Start of Block

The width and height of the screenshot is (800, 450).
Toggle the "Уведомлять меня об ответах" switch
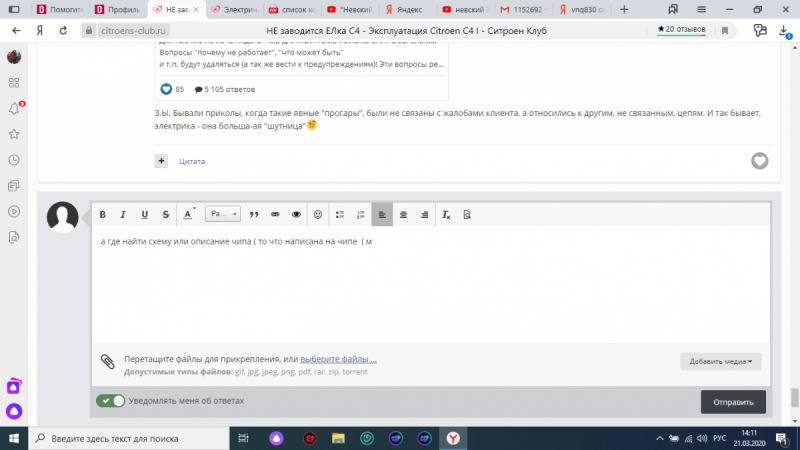coord(110,401)
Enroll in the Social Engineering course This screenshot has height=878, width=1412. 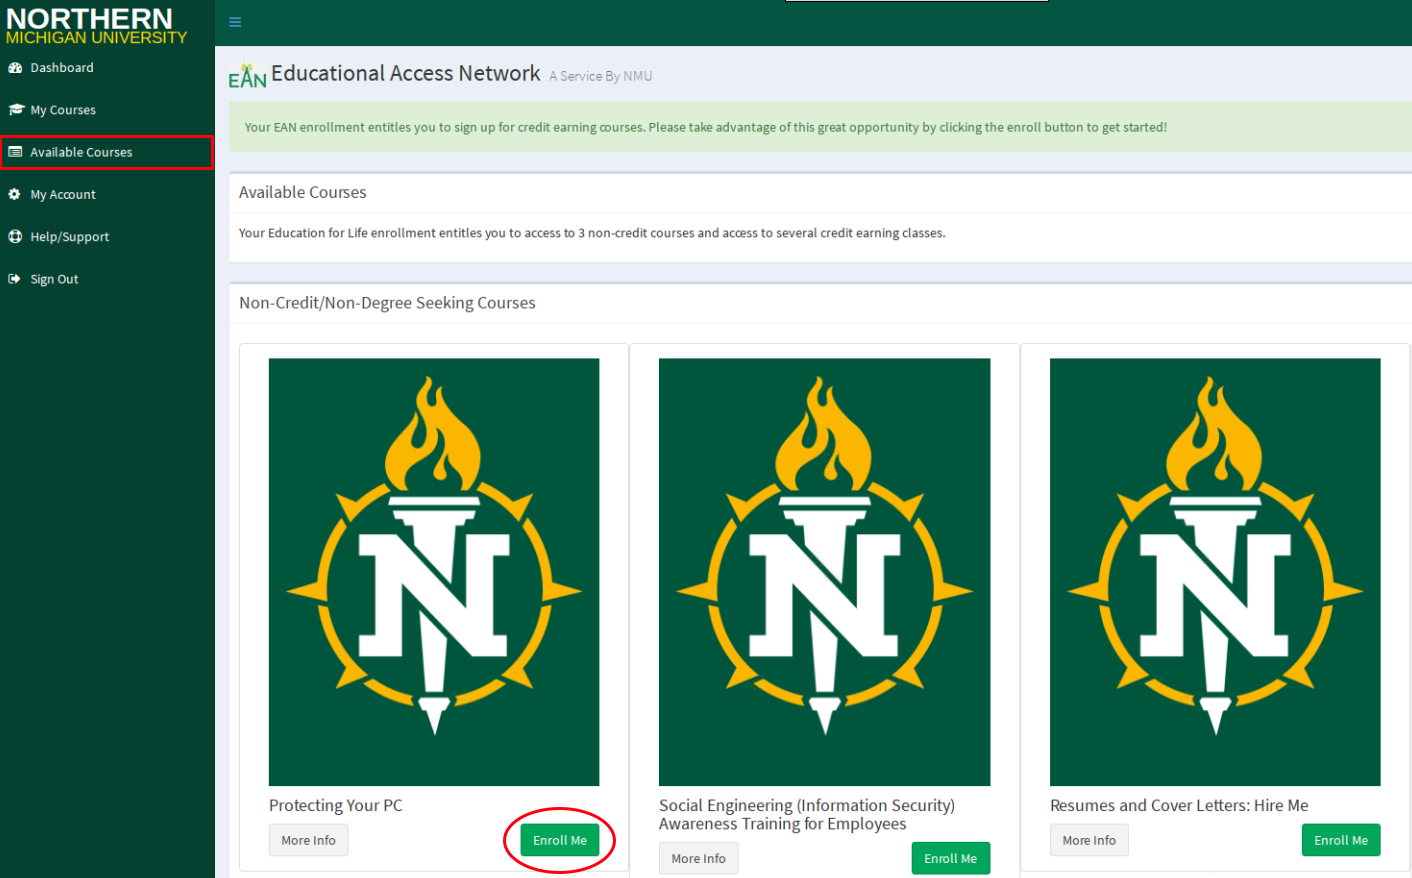click(950, 858)
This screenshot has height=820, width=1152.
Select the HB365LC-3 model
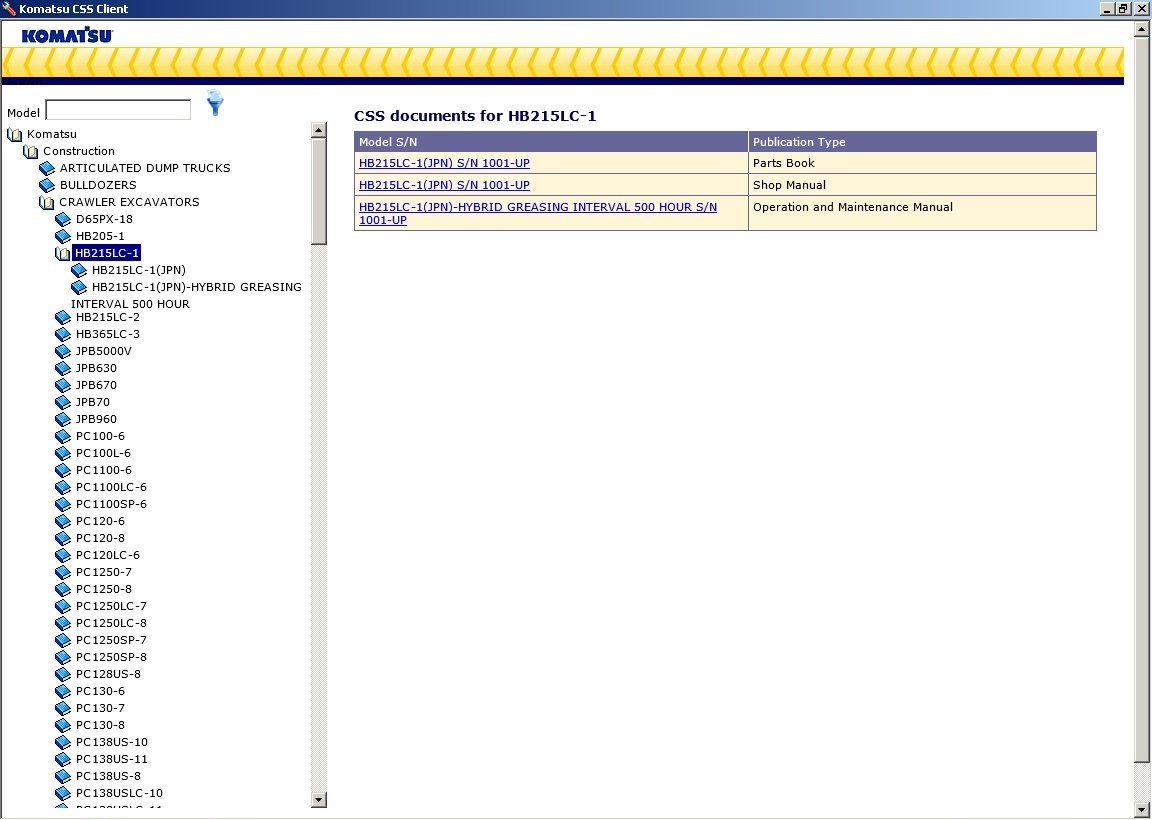[x=107, y=334]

End of Block

**PROBLEM DESCRIPTION:** In the records above, find the line that contains "This screenshot has height=820, width=1152." and retype it and all lines after it exactly, leaving out any pictures.

**RESULT BELOW:**
This screenshot has height=820, width=1152.
Select the HB365LC-3 model
[x=107, y=334]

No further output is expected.